Aucun agent de la DGRPI n’est officiellement reconnu par la province. Ils ne sont détenteurs d’aucun numéro matricule de la province ; l’une des raisons pour lesquelles les engagements et/ou suspensions des agents au sein de cette régie financière dépendent de l’avènement d’un directeur à un autre. Cela va de même de la mise en place des agents. Une nouvelle recrue peut facilement occuper un poste stratégique selon la relation qu’elle entretien avec le directeur général ou par recommandation des cadres du gouvernorat, qui très souvent, donnent des injonctions à l’insu du Gouverneur de province.
Quel rôle joue la justice congolaise dans ce détournement ?
Devant cette appropriation frauduleuse des recettes de la DGRPI par certains de ses agents, les institutions qui sont censées lutter contre la corruption sous toutes ses formes et le détournement, disent n’avoir pas écho de ces faits. Ces instances, notamment les parquets, n’ont pas encore été saisis du dossier, peut-on comprendre de notre échange avec le Procureur de la République de l’Ituri, le magistrat Koko Di Lema. « Les indices tangibles du détournement doivent être établis pour une quelconque poursuite ». Faut-il dire que ce détournement de fond au sein de la DGRPI restera camouflé aussi longtemps qu’une plainte n’est pas déposée ? Pourquoi les parquets ne se saisissent pas d’office de ces cas afin d’investiguer ?

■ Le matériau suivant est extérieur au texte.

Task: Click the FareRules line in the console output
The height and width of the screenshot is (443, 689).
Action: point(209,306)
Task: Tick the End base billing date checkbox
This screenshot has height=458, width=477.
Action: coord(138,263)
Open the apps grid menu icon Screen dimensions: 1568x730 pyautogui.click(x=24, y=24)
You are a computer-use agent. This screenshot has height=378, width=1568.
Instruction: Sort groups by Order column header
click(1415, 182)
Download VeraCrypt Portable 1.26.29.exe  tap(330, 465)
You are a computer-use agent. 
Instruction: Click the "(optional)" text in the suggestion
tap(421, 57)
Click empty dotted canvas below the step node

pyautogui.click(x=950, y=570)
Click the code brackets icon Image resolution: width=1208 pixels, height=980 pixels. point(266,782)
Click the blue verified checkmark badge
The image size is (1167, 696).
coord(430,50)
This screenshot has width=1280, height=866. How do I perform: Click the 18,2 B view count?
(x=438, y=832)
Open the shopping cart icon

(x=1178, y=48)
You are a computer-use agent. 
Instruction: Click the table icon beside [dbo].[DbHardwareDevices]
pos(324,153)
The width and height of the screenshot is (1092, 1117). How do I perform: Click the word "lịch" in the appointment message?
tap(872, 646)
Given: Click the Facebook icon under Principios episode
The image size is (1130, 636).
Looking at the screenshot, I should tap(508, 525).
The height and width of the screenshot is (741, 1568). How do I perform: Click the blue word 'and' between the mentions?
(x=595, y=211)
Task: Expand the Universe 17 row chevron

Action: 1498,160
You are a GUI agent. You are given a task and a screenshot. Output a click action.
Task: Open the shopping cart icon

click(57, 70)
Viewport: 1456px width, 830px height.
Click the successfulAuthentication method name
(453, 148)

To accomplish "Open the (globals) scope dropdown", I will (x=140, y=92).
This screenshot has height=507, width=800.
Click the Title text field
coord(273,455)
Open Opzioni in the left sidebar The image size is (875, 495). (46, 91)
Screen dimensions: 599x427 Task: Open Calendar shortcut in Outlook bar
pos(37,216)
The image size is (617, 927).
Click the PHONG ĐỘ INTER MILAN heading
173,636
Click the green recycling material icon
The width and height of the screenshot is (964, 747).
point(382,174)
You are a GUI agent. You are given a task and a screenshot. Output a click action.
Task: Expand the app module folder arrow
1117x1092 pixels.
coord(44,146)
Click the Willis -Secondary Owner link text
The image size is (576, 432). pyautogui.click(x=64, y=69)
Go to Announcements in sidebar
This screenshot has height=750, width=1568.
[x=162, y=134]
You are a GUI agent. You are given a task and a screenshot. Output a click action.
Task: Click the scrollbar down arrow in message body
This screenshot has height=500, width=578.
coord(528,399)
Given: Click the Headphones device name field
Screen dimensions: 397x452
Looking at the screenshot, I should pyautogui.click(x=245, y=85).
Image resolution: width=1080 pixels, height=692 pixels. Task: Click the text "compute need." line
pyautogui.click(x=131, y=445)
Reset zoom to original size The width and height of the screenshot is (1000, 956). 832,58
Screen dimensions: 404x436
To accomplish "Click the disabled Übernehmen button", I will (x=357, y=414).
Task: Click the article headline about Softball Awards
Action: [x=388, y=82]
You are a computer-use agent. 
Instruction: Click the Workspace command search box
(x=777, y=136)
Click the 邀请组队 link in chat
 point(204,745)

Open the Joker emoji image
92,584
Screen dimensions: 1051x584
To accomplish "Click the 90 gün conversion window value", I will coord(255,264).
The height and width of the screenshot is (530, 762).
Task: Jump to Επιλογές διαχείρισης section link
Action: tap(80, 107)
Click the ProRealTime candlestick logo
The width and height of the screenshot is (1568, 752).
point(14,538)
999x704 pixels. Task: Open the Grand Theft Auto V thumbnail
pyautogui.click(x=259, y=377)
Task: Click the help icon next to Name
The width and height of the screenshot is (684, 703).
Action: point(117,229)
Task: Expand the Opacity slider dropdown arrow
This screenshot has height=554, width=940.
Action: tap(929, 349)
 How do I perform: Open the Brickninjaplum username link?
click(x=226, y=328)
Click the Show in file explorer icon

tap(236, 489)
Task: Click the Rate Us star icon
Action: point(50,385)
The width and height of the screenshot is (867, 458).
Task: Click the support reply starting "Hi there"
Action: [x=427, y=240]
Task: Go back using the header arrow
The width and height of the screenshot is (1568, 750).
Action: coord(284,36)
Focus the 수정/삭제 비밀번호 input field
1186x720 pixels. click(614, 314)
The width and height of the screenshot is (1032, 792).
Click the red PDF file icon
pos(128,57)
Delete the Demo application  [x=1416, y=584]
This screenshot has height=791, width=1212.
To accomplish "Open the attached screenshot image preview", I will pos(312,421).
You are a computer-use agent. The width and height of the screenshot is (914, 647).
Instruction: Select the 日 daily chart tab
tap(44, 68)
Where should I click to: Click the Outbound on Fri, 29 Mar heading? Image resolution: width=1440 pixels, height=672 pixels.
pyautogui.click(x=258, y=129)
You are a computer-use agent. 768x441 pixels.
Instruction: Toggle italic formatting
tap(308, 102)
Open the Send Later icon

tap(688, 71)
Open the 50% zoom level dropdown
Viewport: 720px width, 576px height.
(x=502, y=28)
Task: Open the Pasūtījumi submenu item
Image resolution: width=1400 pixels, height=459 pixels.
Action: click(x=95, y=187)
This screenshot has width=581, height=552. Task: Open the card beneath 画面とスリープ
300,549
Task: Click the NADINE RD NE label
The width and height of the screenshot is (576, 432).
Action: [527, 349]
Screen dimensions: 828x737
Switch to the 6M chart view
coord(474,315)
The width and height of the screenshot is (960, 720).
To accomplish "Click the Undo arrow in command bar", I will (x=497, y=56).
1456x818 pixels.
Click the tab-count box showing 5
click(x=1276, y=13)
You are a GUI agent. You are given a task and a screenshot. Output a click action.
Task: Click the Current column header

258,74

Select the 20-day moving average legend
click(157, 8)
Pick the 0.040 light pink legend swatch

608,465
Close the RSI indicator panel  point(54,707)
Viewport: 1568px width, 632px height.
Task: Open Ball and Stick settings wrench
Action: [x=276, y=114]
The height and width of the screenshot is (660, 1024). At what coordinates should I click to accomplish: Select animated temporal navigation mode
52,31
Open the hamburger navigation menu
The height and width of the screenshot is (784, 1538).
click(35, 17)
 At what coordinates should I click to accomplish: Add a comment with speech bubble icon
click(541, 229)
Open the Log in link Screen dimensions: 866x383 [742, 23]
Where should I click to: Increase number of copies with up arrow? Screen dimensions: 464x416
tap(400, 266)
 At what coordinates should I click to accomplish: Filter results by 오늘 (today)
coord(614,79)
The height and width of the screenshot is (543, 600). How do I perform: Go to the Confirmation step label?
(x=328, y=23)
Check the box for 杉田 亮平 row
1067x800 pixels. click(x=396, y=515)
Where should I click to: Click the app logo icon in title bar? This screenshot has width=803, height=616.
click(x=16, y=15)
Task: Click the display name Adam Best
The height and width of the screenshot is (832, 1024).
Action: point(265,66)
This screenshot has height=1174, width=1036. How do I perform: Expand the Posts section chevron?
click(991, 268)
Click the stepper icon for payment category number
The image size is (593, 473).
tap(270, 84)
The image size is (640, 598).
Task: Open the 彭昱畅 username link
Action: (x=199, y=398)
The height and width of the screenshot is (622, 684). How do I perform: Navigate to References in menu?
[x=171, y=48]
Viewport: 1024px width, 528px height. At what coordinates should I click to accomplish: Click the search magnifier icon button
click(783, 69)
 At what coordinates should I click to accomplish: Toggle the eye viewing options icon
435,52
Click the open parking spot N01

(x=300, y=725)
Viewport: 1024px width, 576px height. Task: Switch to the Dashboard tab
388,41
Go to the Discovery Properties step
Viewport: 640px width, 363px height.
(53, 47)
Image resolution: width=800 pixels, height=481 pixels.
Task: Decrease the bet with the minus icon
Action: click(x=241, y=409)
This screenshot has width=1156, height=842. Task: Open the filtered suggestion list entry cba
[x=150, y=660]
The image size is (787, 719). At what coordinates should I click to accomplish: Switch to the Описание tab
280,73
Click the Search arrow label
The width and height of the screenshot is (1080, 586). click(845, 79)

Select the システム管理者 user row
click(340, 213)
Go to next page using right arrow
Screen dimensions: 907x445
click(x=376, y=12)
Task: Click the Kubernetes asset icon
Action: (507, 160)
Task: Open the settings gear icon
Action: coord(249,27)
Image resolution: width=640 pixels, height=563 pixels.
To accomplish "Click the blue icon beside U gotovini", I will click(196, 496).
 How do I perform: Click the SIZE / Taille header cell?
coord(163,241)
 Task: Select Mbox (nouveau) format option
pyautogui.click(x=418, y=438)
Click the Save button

Fondées ou non les raisons qui poussent les agents de la DGRPI à détourner les fonds dus au trésor public, sa répression reste de mise. Les détournements commis par des personnes détentrices de mandat public est un comportement incriminé en droit pénal congolais et sévèrement puni. Si à la lumière de l’Article 145 du décret du 30 janvier 1940 portant Code pénal Congolais c’est le gouvernement congolais qui en est victime, pourquoi celui-ci à travers ses mandataires, n’arrive-t-il pas à saisir la justice ?
Pendant ce temps que fait l’Inspection Provinciale des Finances (IPF), l’Observatoire de Surveillance de la Corruption et de l’Ethique Professionnelle (OSCEP), l’Agence de Prévention et de Lutte contre la Corruption (APLC), etc. qui comptent la lutte contre la corruption parmi leurs principales attributions ? Une très bonne initiative afin de décourager cette pratique qui a élu domicile au sein de la DGRPI.
Plusieurs autres causes sont agents vecteurs du détournement des recettes mobilisées par la DGRPI. Néanmoins, la résolution de celle relevée ici pourrait contribuer à la maximisation desdites recettes et au développement de la Province, par ricochet.